### What you should do
Filter this material down to the lines that contain the string "agent", and return those lines.

### Data shown
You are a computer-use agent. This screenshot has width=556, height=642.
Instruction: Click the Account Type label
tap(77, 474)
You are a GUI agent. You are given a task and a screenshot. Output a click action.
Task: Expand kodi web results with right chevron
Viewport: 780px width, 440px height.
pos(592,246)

* * *

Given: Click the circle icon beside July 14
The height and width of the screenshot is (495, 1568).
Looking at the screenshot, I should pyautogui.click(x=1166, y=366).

### Answer space
You are a computer-use agent. This screenshot has width=556, height=642.
You are a GUI agent. You are given a task and a screenshot. Output a click action.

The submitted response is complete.